=== WORK TO DO ===
Reproduce the rows exactly, from the line containing "Where should I click to: Select" through the end of the rows, both ends included.

=== SUPPLIED MATERIAL ===
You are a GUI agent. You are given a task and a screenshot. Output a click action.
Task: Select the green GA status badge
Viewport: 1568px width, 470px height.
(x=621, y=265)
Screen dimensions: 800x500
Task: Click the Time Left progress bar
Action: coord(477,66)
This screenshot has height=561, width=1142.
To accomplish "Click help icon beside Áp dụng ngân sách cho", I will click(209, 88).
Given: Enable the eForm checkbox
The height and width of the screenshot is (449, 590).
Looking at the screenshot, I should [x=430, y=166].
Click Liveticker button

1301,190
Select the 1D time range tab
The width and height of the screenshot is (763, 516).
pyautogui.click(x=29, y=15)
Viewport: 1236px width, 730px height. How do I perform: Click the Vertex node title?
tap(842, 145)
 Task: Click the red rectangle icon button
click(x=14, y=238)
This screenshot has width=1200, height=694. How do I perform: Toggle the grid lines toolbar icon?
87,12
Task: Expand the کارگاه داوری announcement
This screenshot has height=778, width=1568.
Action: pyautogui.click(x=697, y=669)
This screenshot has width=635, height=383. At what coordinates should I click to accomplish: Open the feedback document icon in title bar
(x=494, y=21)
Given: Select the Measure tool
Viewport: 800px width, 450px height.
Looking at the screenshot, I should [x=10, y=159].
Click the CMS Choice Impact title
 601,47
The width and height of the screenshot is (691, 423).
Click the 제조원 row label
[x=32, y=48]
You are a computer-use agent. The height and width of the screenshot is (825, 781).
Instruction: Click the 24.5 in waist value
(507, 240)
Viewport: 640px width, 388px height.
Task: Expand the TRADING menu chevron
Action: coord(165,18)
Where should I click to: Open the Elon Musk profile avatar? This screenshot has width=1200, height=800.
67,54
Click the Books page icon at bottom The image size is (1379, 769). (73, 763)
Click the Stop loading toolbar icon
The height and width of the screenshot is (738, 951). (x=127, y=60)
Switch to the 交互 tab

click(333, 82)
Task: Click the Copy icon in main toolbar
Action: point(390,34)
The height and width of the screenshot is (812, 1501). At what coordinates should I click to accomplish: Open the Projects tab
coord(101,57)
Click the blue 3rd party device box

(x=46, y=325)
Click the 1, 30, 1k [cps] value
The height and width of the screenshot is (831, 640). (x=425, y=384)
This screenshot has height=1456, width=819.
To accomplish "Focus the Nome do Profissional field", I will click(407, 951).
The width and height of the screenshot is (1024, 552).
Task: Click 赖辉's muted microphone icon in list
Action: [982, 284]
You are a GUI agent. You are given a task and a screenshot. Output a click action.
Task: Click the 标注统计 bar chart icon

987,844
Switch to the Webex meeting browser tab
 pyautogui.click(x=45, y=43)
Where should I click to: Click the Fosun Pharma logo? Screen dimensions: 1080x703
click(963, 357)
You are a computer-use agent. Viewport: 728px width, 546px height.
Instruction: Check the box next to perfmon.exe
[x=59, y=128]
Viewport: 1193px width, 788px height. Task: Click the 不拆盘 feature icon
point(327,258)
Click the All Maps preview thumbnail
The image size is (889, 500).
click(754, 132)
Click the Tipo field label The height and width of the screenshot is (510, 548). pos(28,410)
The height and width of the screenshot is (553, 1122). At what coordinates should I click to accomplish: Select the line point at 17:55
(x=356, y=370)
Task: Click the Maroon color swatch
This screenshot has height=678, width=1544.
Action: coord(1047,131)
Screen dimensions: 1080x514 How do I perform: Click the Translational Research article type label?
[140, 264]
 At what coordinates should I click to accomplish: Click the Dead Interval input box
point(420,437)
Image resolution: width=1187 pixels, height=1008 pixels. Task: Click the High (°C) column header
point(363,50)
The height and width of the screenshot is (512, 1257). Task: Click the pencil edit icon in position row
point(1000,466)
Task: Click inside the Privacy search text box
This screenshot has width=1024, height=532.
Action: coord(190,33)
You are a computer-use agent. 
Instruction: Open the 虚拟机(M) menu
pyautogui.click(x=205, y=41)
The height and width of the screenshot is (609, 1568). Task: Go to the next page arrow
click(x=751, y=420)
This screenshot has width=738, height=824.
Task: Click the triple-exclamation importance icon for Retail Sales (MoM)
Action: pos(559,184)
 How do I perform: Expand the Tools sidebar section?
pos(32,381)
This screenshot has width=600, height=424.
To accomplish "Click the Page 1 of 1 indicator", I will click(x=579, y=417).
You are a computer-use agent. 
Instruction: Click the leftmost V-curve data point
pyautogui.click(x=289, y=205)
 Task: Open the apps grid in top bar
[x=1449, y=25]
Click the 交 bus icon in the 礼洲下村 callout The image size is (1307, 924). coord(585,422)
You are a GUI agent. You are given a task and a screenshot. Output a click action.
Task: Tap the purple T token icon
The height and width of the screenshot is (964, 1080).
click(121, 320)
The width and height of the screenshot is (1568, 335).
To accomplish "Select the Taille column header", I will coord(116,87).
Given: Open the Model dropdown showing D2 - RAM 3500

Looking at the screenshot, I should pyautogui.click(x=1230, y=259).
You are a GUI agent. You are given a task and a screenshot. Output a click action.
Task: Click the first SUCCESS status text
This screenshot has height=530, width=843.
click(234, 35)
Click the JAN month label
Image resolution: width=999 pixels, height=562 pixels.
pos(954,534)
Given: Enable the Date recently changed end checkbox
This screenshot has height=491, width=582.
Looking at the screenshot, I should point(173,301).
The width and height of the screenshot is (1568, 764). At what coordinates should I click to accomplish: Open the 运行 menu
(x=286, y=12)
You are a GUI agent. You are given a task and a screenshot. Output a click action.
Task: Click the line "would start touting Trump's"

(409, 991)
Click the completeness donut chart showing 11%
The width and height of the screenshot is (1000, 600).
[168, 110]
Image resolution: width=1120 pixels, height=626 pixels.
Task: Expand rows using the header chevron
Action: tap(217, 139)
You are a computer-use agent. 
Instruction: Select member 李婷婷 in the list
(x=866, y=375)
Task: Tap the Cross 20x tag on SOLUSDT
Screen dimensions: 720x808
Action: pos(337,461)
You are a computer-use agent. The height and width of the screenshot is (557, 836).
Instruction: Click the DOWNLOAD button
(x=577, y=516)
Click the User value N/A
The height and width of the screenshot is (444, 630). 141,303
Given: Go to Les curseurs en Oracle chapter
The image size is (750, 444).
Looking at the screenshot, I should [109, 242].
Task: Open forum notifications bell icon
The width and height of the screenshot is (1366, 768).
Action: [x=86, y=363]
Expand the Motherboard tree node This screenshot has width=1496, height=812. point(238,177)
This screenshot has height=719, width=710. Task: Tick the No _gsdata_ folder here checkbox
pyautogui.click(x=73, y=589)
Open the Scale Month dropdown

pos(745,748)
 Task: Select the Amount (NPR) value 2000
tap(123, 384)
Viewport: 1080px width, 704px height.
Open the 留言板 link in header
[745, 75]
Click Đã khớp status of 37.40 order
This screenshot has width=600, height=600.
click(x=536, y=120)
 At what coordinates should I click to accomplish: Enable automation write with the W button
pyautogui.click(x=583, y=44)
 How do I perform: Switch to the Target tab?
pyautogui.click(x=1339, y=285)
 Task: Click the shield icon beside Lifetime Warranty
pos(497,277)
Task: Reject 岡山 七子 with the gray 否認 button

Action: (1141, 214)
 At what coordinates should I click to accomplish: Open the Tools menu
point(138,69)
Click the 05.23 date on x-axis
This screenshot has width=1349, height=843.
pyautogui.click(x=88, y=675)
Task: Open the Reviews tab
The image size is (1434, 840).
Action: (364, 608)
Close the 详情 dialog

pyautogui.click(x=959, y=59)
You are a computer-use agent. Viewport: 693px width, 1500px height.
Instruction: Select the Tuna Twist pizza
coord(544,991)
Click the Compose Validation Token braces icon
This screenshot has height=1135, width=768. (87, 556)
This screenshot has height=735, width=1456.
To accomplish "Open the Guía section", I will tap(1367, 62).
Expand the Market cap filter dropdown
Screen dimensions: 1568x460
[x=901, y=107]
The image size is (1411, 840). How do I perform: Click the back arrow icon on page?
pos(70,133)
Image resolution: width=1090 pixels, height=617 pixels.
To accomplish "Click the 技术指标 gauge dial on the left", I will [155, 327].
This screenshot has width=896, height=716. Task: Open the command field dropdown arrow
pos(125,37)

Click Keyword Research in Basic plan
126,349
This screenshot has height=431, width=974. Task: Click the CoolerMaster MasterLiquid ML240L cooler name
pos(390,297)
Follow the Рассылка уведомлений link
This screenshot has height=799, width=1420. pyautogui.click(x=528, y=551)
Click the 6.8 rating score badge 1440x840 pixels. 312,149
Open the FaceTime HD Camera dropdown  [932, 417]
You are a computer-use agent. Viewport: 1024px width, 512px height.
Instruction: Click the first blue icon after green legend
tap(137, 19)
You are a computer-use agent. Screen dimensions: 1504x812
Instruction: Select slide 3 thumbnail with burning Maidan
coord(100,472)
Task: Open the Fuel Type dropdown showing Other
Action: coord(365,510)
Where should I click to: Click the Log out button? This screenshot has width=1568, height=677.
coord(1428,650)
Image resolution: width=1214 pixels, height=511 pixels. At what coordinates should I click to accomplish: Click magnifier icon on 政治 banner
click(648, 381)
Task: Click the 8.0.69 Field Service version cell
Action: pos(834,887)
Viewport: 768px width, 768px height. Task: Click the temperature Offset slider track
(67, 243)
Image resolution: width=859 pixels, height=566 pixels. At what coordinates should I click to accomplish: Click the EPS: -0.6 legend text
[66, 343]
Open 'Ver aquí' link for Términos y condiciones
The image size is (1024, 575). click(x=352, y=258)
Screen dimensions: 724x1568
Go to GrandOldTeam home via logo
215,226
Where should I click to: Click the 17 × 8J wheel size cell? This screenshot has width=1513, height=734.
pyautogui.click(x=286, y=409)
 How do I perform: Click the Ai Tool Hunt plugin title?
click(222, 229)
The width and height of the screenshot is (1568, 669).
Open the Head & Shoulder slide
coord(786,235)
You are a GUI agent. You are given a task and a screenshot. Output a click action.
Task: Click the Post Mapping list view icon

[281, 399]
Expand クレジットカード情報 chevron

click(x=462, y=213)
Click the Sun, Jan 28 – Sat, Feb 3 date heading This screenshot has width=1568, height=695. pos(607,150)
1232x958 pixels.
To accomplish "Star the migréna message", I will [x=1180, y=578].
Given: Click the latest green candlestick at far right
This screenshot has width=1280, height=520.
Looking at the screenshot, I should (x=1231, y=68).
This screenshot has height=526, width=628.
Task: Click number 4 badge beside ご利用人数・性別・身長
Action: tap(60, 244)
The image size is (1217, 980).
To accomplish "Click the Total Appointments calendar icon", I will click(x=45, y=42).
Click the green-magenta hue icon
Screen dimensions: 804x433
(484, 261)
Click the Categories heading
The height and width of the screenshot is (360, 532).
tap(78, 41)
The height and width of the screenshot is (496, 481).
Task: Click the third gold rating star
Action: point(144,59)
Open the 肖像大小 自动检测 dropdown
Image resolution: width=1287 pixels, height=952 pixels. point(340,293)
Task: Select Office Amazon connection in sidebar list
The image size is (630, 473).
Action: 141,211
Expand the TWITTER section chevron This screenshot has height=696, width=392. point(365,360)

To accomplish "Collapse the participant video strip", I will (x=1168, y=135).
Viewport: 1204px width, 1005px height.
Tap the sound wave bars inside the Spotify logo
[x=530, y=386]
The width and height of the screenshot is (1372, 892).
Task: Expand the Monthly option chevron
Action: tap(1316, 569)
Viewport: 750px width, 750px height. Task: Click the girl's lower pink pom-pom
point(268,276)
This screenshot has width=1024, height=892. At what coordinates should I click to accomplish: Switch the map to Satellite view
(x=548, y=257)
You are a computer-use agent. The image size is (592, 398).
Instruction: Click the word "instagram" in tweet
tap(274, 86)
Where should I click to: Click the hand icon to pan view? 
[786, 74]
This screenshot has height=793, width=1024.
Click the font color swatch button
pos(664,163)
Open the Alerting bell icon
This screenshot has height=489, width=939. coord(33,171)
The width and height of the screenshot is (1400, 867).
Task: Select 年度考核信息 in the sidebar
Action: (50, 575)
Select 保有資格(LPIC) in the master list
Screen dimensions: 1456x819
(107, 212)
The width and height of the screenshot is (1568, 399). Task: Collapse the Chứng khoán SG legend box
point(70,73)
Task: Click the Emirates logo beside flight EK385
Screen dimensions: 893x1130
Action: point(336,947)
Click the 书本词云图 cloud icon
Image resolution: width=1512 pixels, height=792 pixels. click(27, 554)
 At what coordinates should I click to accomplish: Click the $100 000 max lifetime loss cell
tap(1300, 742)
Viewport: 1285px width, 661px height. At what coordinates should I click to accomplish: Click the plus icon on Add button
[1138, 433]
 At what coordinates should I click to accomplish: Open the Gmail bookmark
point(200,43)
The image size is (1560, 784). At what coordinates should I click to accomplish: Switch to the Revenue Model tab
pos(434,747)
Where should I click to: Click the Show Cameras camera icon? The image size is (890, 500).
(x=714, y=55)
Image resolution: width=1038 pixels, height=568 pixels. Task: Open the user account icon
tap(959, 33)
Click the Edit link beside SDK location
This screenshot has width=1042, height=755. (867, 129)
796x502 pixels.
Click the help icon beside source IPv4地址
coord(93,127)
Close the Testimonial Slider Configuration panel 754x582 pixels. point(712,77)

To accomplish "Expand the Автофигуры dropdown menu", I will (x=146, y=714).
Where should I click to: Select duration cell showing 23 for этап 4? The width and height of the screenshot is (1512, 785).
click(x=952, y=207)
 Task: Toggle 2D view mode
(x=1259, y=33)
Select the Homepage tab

=== RESULT OF THE TASK ===
Where should I click to: Select duration cell showing 23 for этап 4? The width and height of the screenshot is (1512, 785).
click(x=952, y=207)
 Task: Toggle 2D view mode
(x=1259, y=33)
Select the Homepage tab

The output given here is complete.